Even some of Macron’s French diplomatic colleagues are skeptical that this new entente cordiale will end happily. Most people come away from Trump’s embrace tarnished by the encounter. During this visit, Macron’s stature was both diminished (by Trump’s domineering over-familiarity) and enhanced (by Macron’s undeniably charismatic public performances).

Macron already seems to have lost his battle to convince Trump to remain within the Iran nuclear deal. His “bet” is that Trump will announce May 12 that he’s withdrawing from the pact. Macron is focusing on what comes next. He told us he accomplished two main things with Trump: getting his support for continued U.S. “involvement” in stabilizing Syria; and encouraging his “openness to a new comprehensive deal” on Iran — a “bigger deal,” in Trump’s words, that would replace the “terrible” deal President Obama signed and would last longer, cover ballistic-missile testing, and address Iran’s regional behavior.

Macron is coaxing Trump toward a very big idea. He’s talking about a grand bargain that would draw in all the major players — Russia, Turkey, Iran, Saudi Arabia and the U.S. — to create a regional security architecture that would start with an agreement to revive Syria. This isn’t a new idea; diplomats have been exploring versions of it ever since the Syrian civil war began in 2011. And it has a kind of inevitability; when the Syrian war ends, it will surely be through some such formula.

But who can take on such a daunting project? Here’s where the weird synergy of Trump and Macron is interesting. A Middle East grand bargain is exactly the kind of “big deal” that Trump dreams of doing. Yet to get anywhere, he needs a smart, smooth-talking but unthreatening helper. Enter Macron.

The French president told us he sees his role as an “honest broker,” facilitating U.S. diplomacy with Russia, Turkey and Iran. On his flight to Washington, he had telephoned Russian President Vladimir Putin. After he left, he planned to call Iranian President Hasan Rouhani.
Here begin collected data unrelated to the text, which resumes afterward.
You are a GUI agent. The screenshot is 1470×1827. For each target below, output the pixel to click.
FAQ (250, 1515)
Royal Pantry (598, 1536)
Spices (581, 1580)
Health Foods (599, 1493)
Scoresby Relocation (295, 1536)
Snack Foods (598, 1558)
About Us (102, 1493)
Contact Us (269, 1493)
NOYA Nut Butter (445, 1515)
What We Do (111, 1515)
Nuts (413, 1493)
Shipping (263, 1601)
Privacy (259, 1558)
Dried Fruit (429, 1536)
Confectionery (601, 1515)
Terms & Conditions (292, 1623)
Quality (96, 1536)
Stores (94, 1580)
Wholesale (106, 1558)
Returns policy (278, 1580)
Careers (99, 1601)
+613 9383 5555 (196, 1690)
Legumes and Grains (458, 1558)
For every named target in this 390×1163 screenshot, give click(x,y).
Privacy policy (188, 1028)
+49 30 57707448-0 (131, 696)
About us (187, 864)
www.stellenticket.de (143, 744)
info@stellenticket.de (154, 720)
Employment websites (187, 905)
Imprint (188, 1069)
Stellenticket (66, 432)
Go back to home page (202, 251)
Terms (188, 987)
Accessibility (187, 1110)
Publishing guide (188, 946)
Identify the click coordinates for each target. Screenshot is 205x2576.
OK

Macron said he understands that Trump’s style is to bargain aggressively, and that Trump thinks this bellicose approach has worked with North Korea. Macron seems to imagine himself out on the edge of the cliff with the Great Disrupter, after Trump guts the Iran deal, helping him avoid disaster.
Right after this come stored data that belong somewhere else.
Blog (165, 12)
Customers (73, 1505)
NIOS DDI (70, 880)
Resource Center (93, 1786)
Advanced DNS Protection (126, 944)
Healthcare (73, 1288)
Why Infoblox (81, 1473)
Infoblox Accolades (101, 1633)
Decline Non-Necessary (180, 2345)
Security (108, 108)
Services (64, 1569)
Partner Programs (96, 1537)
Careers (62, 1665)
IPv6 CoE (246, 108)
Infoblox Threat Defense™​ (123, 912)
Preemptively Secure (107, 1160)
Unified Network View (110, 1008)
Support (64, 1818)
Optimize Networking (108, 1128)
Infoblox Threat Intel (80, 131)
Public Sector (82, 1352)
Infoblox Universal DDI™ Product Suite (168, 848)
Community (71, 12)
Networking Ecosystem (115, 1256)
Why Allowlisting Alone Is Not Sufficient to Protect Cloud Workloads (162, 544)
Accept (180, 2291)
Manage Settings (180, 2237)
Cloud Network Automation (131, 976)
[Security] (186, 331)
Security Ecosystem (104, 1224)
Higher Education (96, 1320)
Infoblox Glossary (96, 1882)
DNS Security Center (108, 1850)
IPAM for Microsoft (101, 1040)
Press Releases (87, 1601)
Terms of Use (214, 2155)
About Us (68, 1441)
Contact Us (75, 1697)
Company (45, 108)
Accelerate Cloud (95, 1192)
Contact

Listening to Macron spin his strategy, I was reminded of another smart, manipulative man whose diplomacy rescued a European status-quo power in decline: Count Metternich of Austria, who crafted the Congress of Vienna of 1815, which stabilized Europe for nearly a century.

Henry Kissinger unforgettably described Metternich in “A World Restored,” his 1957 Harvard doctoral dissertation: “His genius was instrumental, not creative, he excelled at manipulation, not construction.” Metternich was a man who “preferred the subtle maneuver to the frontal attack” and sometimes “confused policy with intrigue.” Does that sound like anyone who visited Washington this week?

Macron told us that he sees himself as a man like Trump, because both are “mavericks” within their systems. He might have added that both men are also users, and that, amid the cringeworthy kisses and hand-holding, they may have found a way to use each other.